Cycle GAN 原理与implementation
ref:https://arxiv.org/abs/1703.10593v7
CycleGAN主要用来处理无监督场景下的domain transfer类型的任务,即将一个分布的图像转换到另一个分布(比如从马到斑马,从油画到照片类的风格转换)。训练好的CycleGAN可以得到两个模型,分别实现从A->B和B->A。
CycleGAN的效果主要来自于训练方式和loss函数的控制。cycle控制的思想在很多模型设计中都有应用,主要目的是利用正反两个方向的信息,增加模型的鲁棒性。在CycleGAN模型中,由于没有pair数据,因此只用GAN loss只能保证生产的图符合目标分布,而无法保证与source domain中的图像的内容和结构的一致性,因此用cycle的思路,将转换后的结果再转回source domain,保证内容基本一致,得到内容比较匹配的结果。
主要loss和训练过程:两个domain的生成结果的ganloss,保证迁移过去的结果符合domain分布;F(G(x))
与x
以及G(F(y))
与y
的consistency loss,保证生成内容的一致性;在实现过程中,一般还会加入identity loss,将B domain的图作为输入过一遍G(A->B)
的生成器,保证生成的结果和B domain的输入一致,同理对A domain也是。因为对于从A到B的generator来说,对于已经是B domain的输入,应该不进行转换,保持内容和风格一致。
以一个简单的实现为例,介绍cyclegan的具体训练过程。
参考代码:https://github.com/jzsherlock4869/cyclegan-pytorch
首先,确定两个方向forward的过程,首先是一个普通的GAN的生成器和判别器的计算,然后送入一个real_B
到AtoB的生成器中,后续计算idt loss,最后将fake_B
反向过BtoA生成器,计算cycle loss。这里同时还对先BA后AB的方向也算了一个cycle loss,但是不是用real_B
而是identity_B
(这两个应该被优化到相同)。
def forward_AtoB(self):
# set .train() and .eval() to each network
self.set_requires_grad(["netG_AB"], True)
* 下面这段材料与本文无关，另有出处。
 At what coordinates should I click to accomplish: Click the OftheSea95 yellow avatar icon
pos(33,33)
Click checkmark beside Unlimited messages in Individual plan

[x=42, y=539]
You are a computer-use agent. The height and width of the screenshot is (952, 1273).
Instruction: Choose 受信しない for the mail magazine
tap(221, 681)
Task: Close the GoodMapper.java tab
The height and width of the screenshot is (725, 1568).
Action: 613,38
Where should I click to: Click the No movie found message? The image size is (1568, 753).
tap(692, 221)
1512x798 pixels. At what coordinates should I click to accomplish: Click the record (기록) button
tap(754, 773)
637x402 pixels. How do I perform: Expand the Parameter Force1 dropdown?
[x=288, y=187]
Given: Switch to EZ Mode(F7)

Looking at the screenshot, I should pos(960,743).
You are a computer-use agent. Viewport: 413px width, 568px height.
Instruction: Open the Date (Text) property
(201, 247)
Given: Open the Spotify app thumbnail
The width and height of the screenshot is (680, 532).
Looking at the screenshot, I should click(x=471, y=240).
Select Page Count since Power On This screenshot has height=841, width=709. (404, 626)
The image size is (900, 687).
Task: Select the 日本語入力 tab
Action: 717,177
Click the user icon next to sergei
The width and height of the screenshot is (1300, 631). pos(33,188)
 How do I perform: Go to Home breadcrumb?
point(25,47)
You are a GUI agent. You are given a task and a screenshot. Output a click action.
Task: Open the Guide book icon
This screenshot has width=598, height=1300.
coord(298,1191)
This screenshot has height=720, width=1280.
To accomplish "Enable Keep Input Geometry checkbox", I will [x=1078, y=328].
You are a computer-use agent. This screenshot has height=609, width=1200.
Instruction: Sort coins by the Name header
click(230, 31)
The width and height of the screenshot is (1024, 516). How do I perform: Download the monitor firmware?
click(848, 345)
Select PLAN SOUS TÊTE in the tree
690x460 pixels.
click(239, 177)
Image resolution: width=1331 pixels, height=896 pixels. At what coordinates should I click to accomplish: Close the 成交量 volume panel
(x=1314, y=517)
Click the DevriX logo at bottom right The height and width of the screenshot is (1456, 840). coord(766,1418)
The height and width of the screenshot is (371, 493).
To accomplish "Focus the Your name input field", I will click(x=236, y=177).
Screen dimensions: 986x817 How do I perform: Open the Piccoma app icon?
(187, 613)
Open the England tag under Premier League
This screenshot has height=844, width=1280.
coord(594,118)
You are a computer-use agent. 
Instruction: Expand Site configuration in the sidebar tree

self.set_requires_grad(["netG_BA", "netD_B", "netD_A"], False)
# discriminator forward
self.fake_B = self.netG_AB(self.real_A)
self.score_fake_B = self.netD_B(self.fake_B)
# identity forward
self.identity_B = self.netG_AB(self.real_B)
# cycle forwards and backwards
self.cycle_A = self.netG_BA(self.fake_B)
self.cycle_B = self.netG_AB(self.netG_BA(self.identity_B))
def forward_BtoA(self):
# set .train() and .eval() to each network
self.set_requires_grad(["netG_BA"], True)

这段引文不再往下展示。